The presence of two drummers—Tony Austin and Ronald Bruner Jr.—and the inevitable extended drum workout also seemed geared toward a larger venue, but they proved to be a highly effective engine when they locked up behind Washington, his saxophonist father, Rickey, and trombonist Ryan Porter. With Patrice Quinn adding wordless vocals, the unit at times had the multi-directional thrust and rhythmic power of Steve Coleman’s Five Elements.

Quinn also stepped into the spotlight to perform the anthemic “Henrietta Our Hero” and the surging set-closer, “The Rhythm Changes,” as well as adding a visual element with interpretative dance movements throughout the nearly two-hour show.

Washington proved to be a most generous leader, ceding solo space to his bandmates throughout the evening. In the end, this was music of a collective nature, and those fest attendees wanting to take more of a measure of Washington himself will have to wait.

The trio of Polish pianist Marcin Wasilewski—with longstanding bandmates Slawomir Kurkiewicz on bass and Michal Miskiewicz on drums—also presented a tightly designed show that has been well honed for festival audiences. The band’s opening triad—“Spark Of Life” and “Sudovian Dance,” both from Wasilewski’s most-recent ECM release, and “Night Train To You”—met the expectations of listeners familiar with the somewhat austere nature of the band’s recordings.

“Austin,” dedicated to jazz pianist Austin Peralta (1990–2012), took things deeper, with a gorgeous, emotive melody and highly sympathetic backing from Kurkiewicz and Miskiewicz.

Shifting gears, Wasilewski destroyed the stereotype of non-swinging Eastern Europeans by ripping through Herbie Hancock’s boogaloo-based “Actual Proof.” The burning performance, with its insistent central piano vamp, was a festival highlight.

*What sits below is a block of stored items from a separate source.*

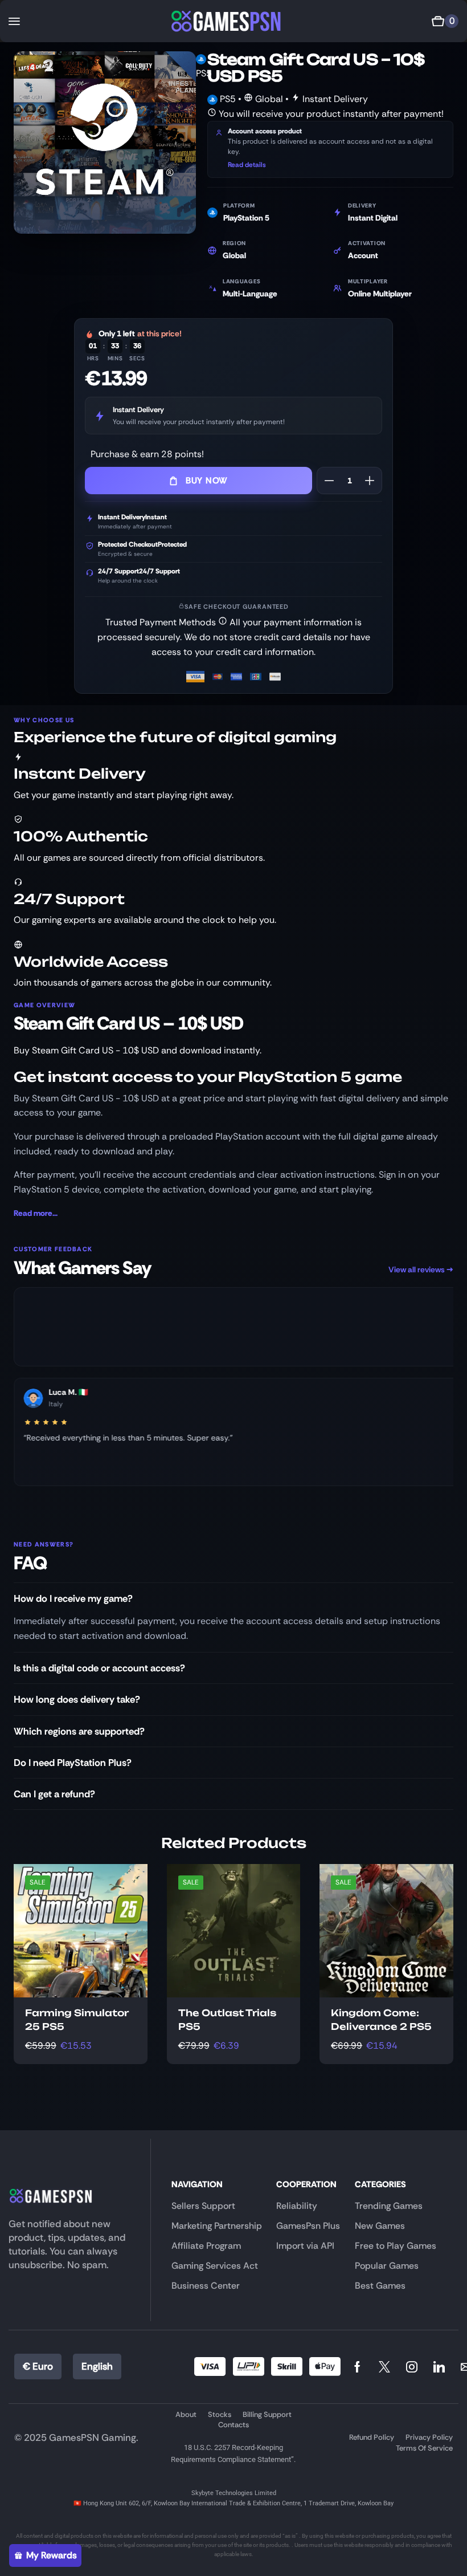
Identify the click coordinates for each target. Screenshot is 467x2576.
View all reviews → (420, 1269)
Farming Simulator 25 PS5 (77, 2019)
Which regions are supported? (79, 1731)
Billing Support (267, 2414)
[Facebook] (357, 2366)
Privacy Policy (429, 2437)
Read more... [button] (36, 1213)
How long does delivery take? (77, 1699)
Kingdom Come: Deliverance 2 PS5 (381, 2019)
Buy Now (207, 480)
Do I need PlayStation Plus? (73, 1762)
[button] (14, 21)
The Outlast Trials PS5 (227, 2019)
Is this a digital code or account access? (99, 1668)
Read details (247, 164)
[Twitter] (384, 2366)
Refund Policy (371, 2437)
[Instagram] (411, 2366)
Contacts (233, 2425)
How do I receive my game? (73, 1598)
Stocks (219, 2414)
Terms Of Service (424, 2448)
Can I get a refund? (54, 1794)
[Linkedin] (439, 2366)
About (185, 2414)
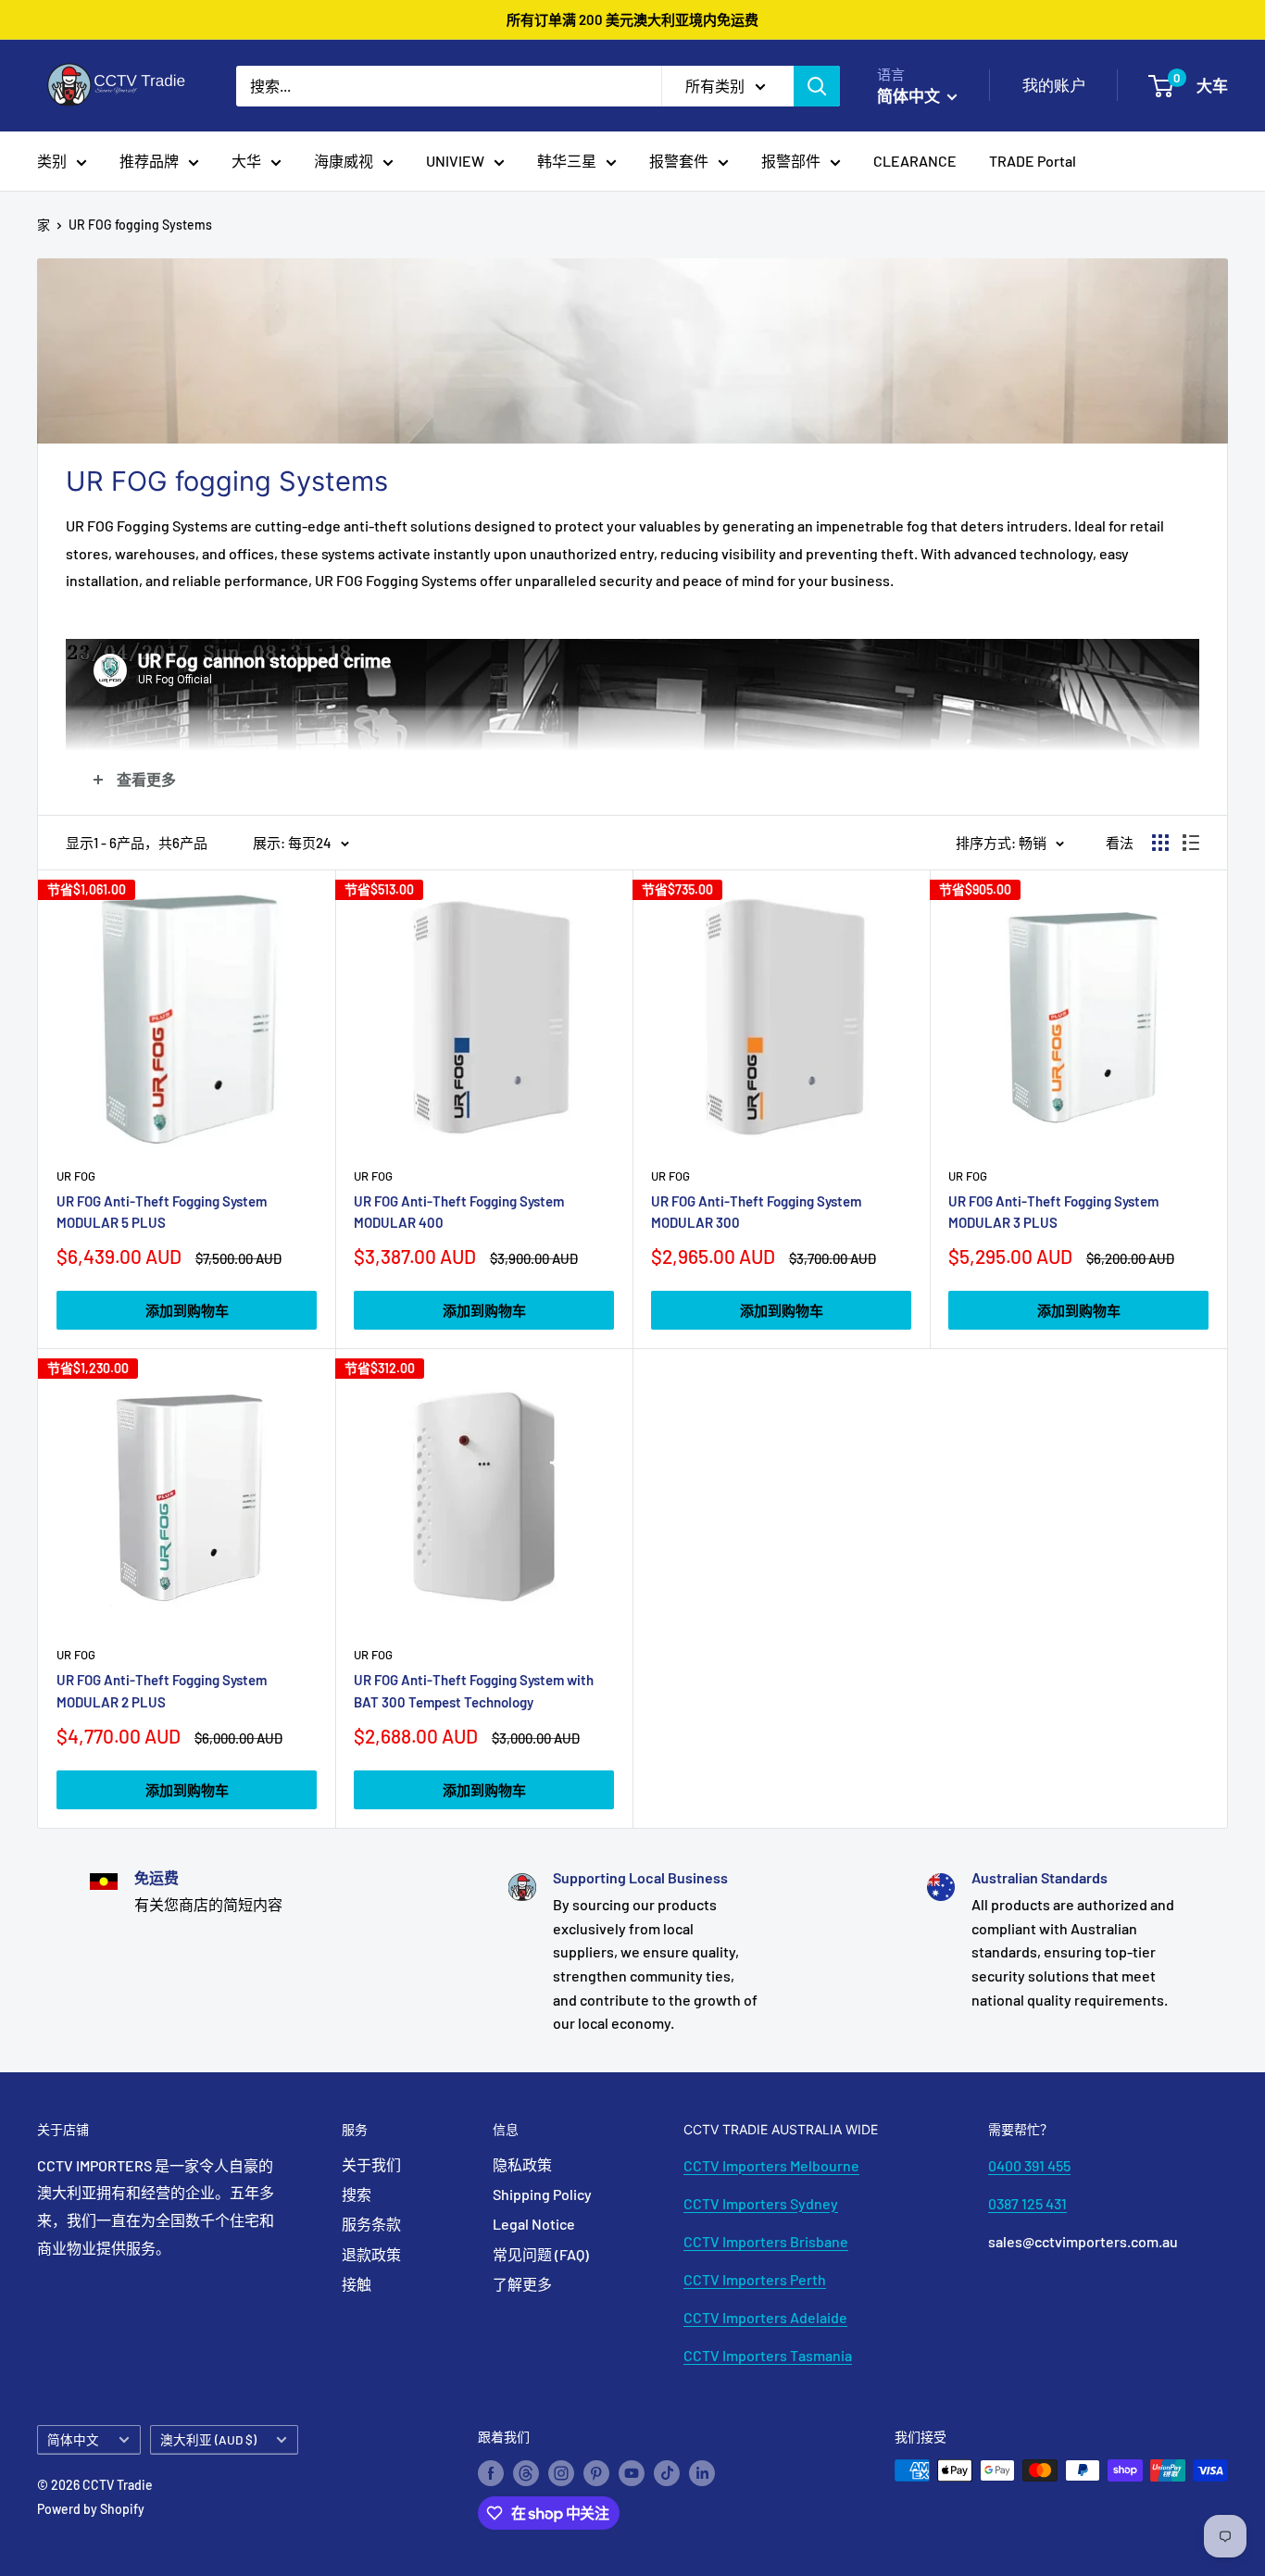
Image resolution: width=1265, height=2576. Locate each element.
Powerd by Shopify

In the same venue—an intimate, jury-rigged space designed to replace the festival’s main indoor room—pianist Myra Melford’s Snowy Egret displayed both rigorous abandon and heart-wrenching pathos. The latter was embodied by trumpeter Ron Miles’ solemn solo on “The Virgin Of Guadalupe,” which contrasted starkly against the exuberant, explosive mood of “The Kitchen” and the endlessly creative playing of drummer Tyshawn Sorey.

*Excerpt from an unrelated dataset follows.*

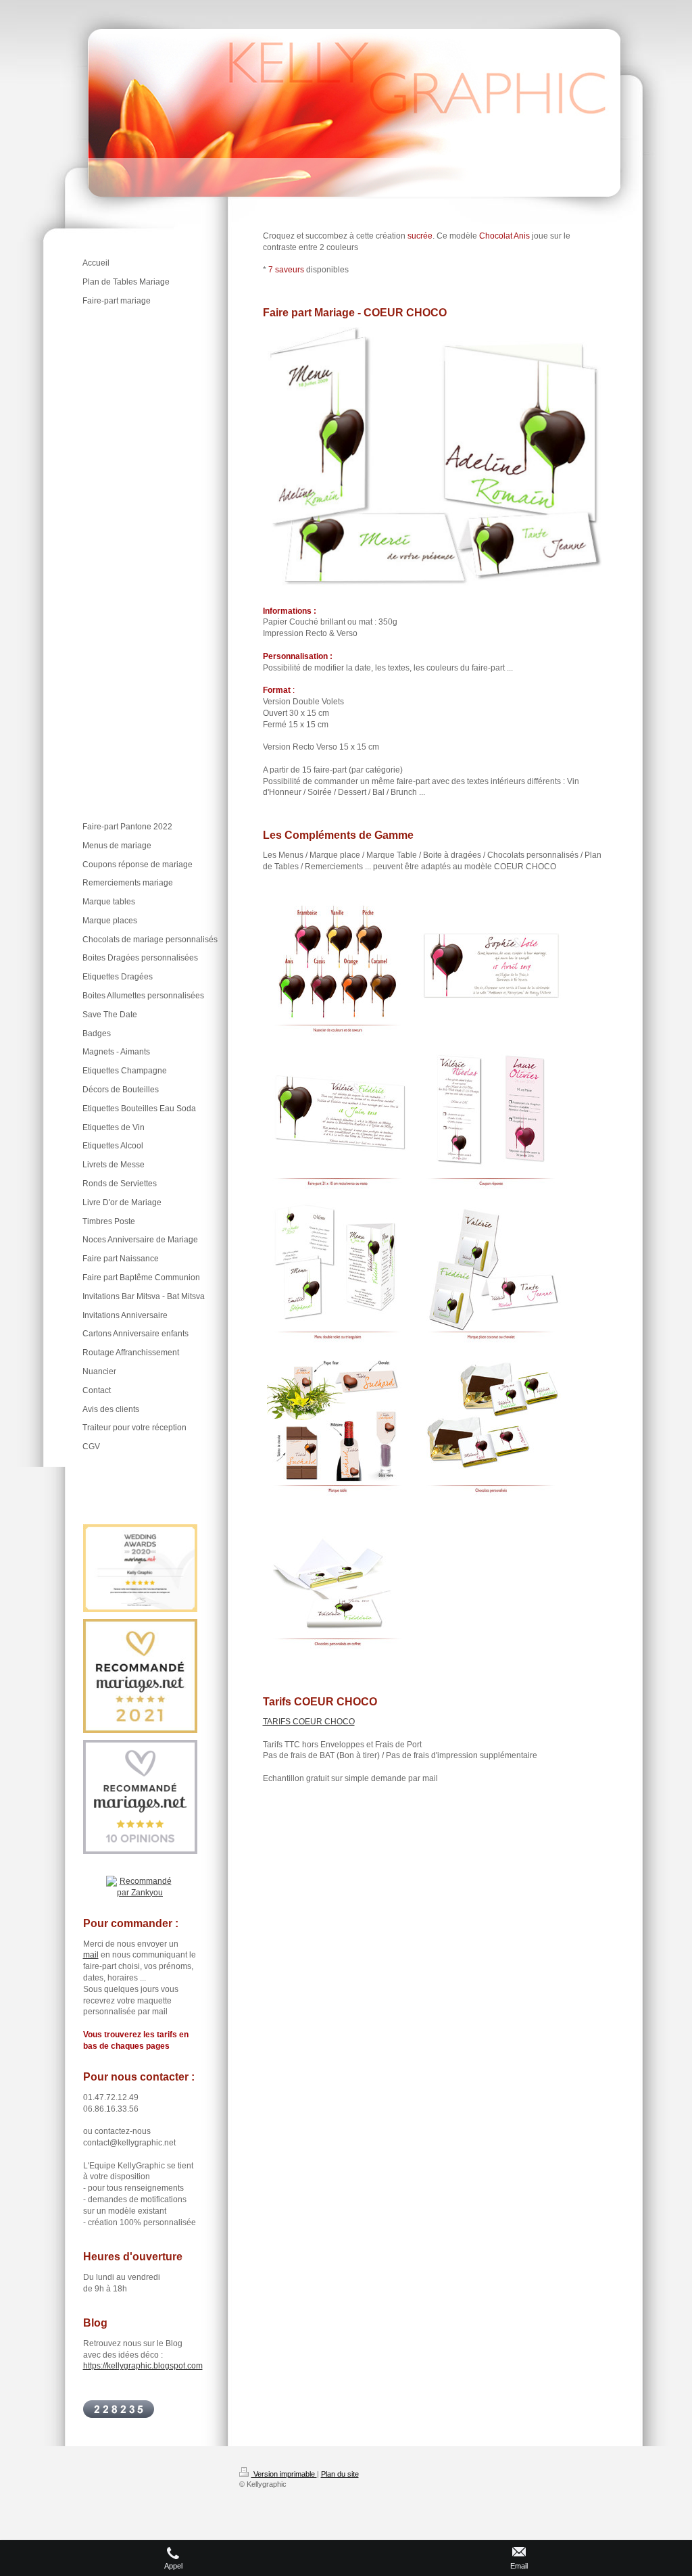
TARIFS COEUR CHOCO (309, 1721)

Both visually and sonically, the quintet was a study in extremes: from guitarist Liberty Ellman’s linear reserve to bassist Stomu Takeishi’s rumbling attacks. Bridging it all was Melford, moving from full-keyboard assaults to icy, perfectly articulated phrases.

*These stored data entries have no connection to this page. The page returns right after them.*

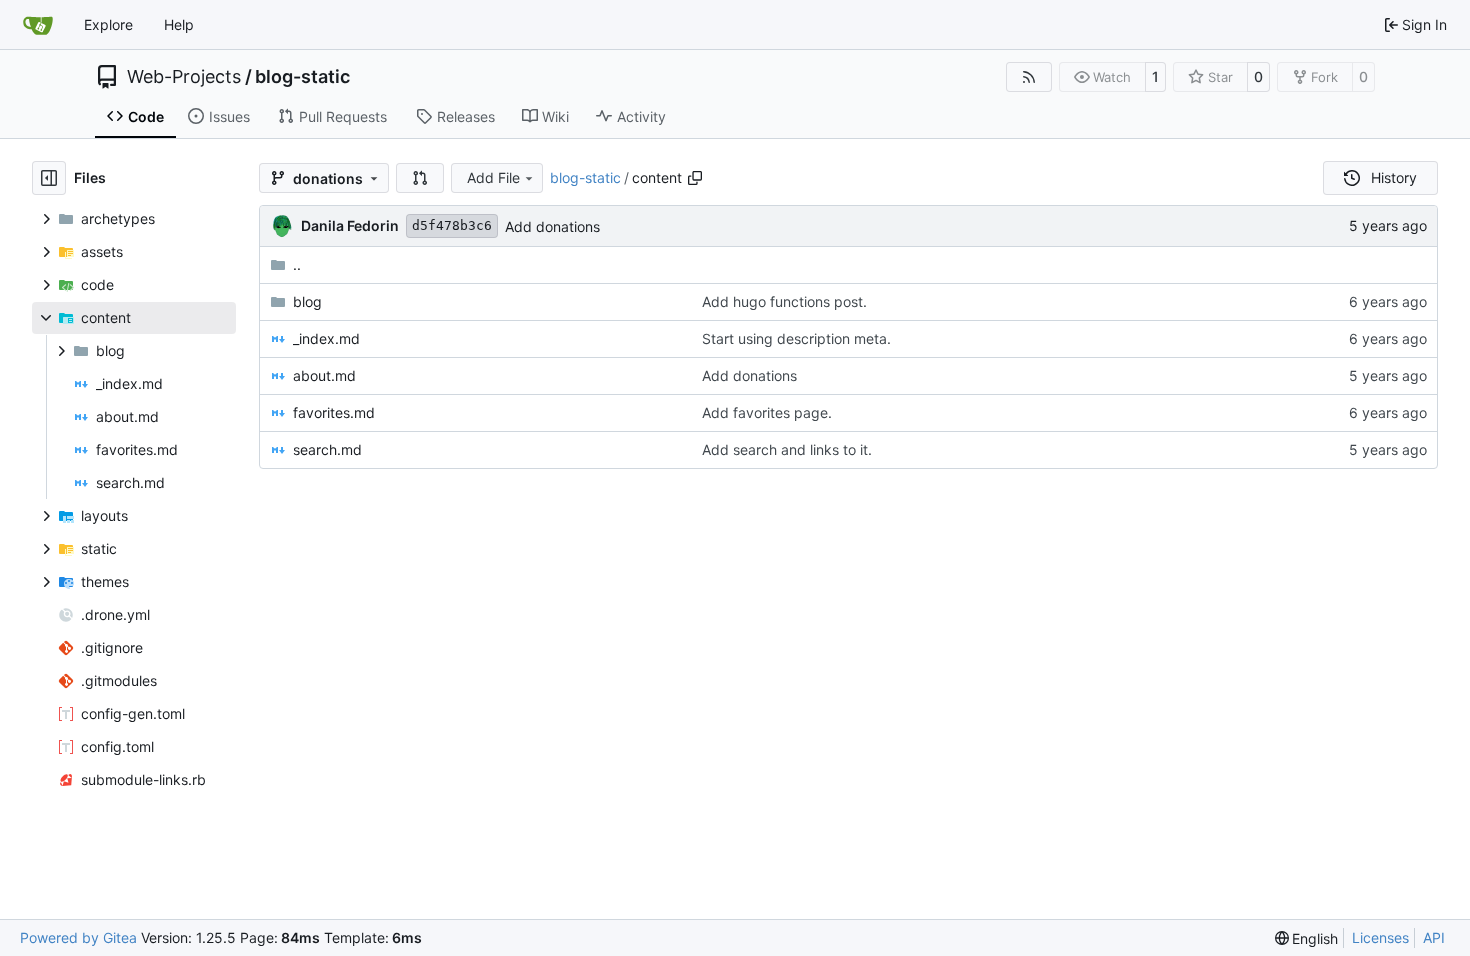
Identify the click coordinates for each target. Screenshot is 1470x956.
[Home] (38, 25)
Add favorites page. (767, 412)
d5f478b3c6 (452, 225)
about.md (324, 375)
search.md (327, 449)
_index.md (326, 338)
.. (297, 264)
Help (179, 24)
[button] (420, 178)
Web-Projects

The Claudia Quintet was equally diverse, while treading much different ground. “Peterborough” set the tone, with its precisely placed phrases by vibraphonist Matt Moran and bassist Drew Gress and the shimmering gloss of Red Wierenga’s accordion, while “Nightbreak,” a radical reimagining of a Charlie Parker solo, meshed chamber music and bebop in a way that would only occur to the band’s leader, drummer-composer John Hollenbeck.

If anyone thought Hollenbeck could only bend bop through a European prism, he proved differently on his driving tribute to drummer Philly Joe Jones—an effective showcase for reedist Chris Speed.

On the festival’s main, outdoor stage, large audiences heard an exquisite, if somewhat bloodless, performance by Chick Corea, Christian McBride and Brian Blade, and a typically high-spirited show by the Jazz at Lincoln Center Orchestra with Wynton Marsalis.

Strong pop-music sets by veteran Canadian singers Sarah McLachlan and Buffy Sainte-Marie also proved to be crowd favorites, but both paled to the ardor shown for Brian Wilson’s 50th-anniversary showcase of the Beach Boys’ album Pet Sounds, performed by an extraordinarily tight band that more than compensated for the leader’s vocal limitations.